WE devote a large portion of our present Number to the graphic and interesting illustrations of General Sherman's march through Georgia, which we have received from our special artist, Mr. Theodore R. Davis. Such a military event has not occurred in history since Napoleon's celebrated but ill-omened march from Warsaw to Moscow in 1812. That adventure resulted in the destruction of a noble army, not by the force of the enemy met on the field of battle, but by the necessities of hunger and cold encountered in the desert wastes of a Russian winter. The record of General Sherman's march covers exactly the period of a single month, and extends over a distance of more than three hundred miles, passed through the heart of the enemy's country; but it terminates in perfect success. It is hardly possible to overestimate the importance of this success; and yet it dwindles into insignificance when compared with the promised victories to which it is preliminary.

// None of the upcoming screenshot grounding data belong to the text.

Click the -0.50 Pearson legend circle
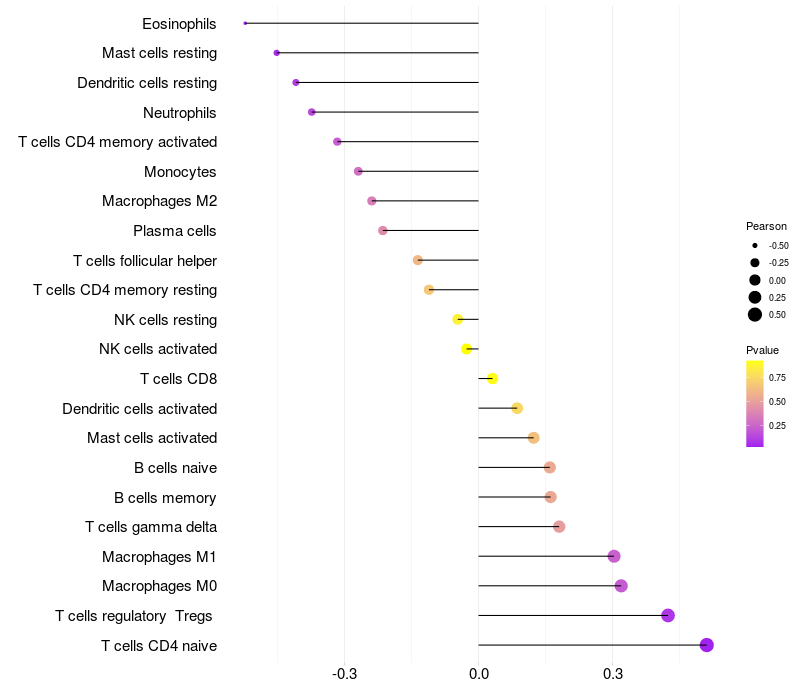tap(755, 245)
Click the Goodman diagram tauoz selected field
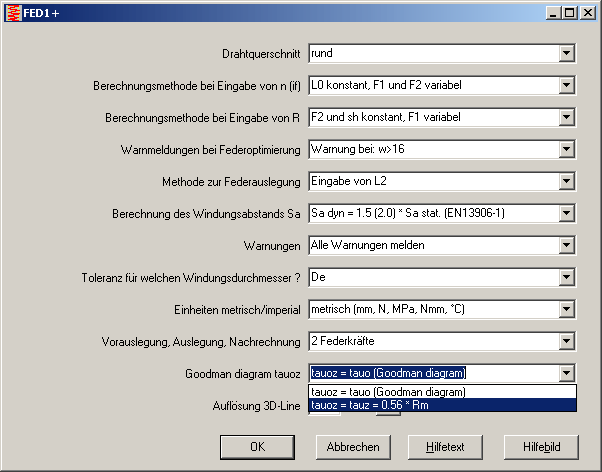The height and width of the screenshot is (472, 602). (x=432, y=373)
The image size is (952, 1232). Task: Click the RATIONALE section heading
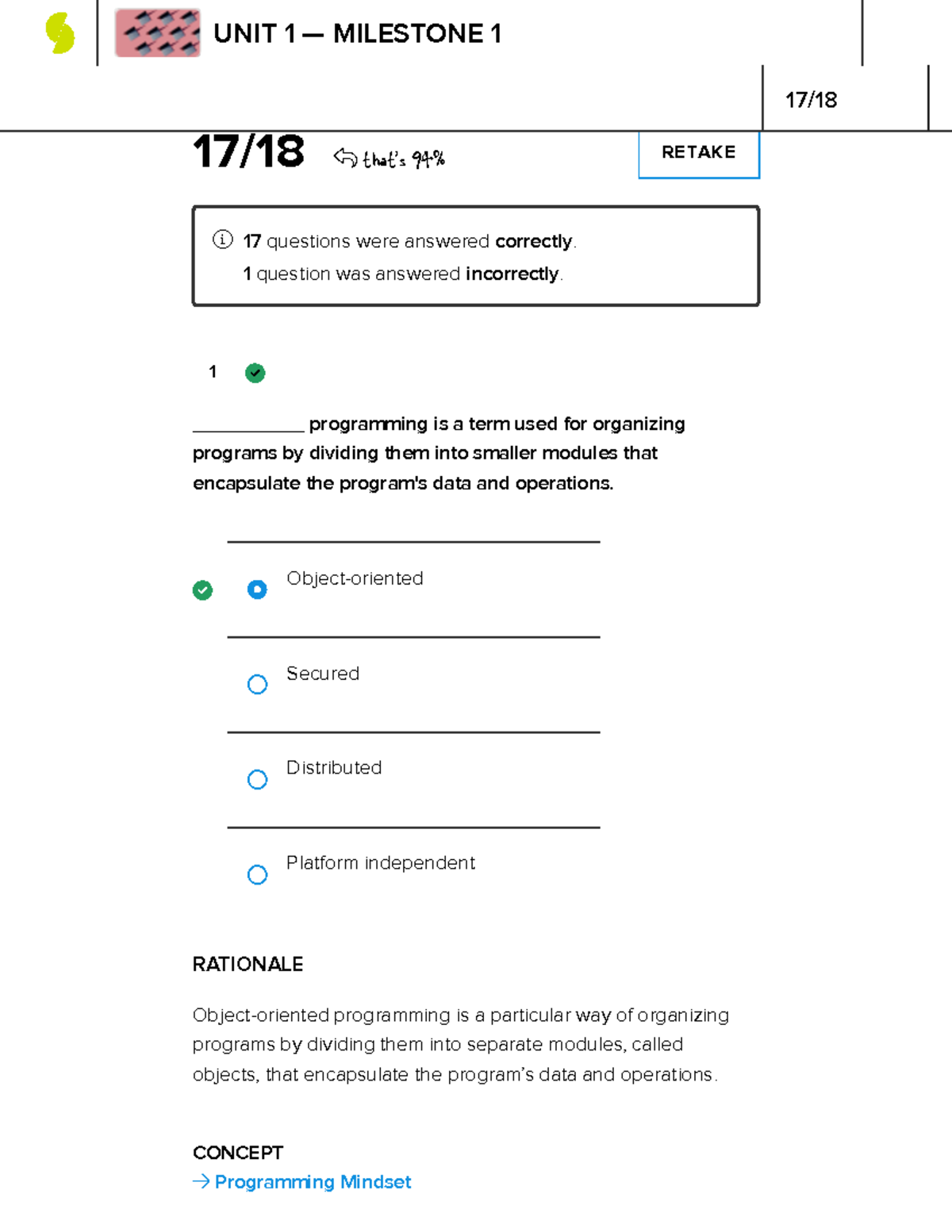(248, 964)
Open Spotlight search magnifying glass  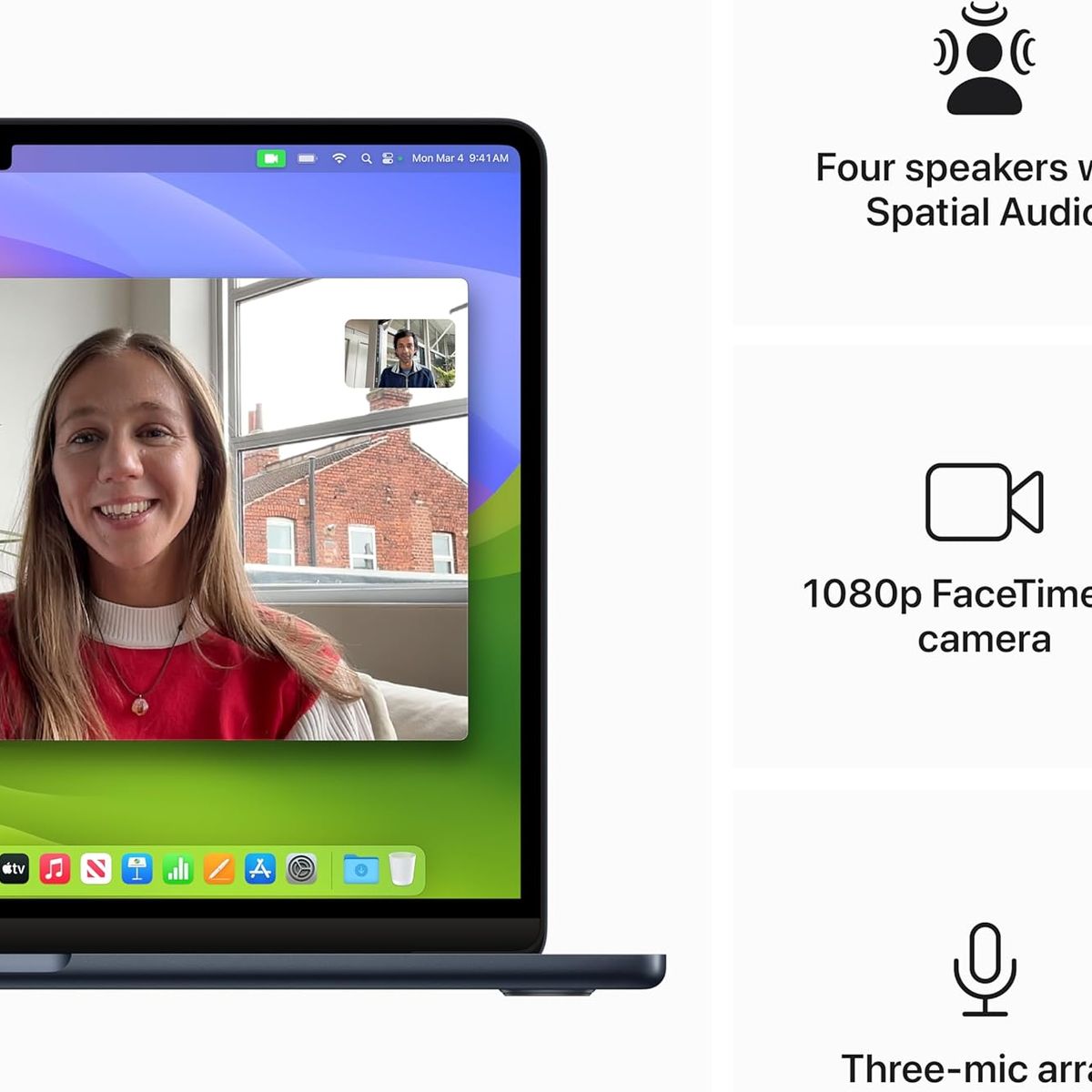pos(366,158)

Ever since this war began the rebels have lavishly exhausted their strength by the audacity of their offensive policy. To be able with some show of force to threaten the capture of Washington or a march to the banks of the Ohio gave the Confederacy a bold front, which imparted confidence to its friends at home and abroad, and was intended to convince the loyal States of the hopelessness of the war. Not accomplishing this latter purpose, it failed of any substantial benefit. Jefferson Davis has persisted in this spendthrift habit of waging war until he has entirely exhausted the white population of the South, and is now advised by the highest military authority in the Confederacy to conscript negro slaves. His injudicious policy has resulted in as great loss of material as of men. Taking merely the last two months -- from October 17 to December 17 -- the offensive campaigns of Hood, Early, and Price, have cost the Confederacy, if we include the capture of Savannah, over three hundred and fifty guns and forty thousand men.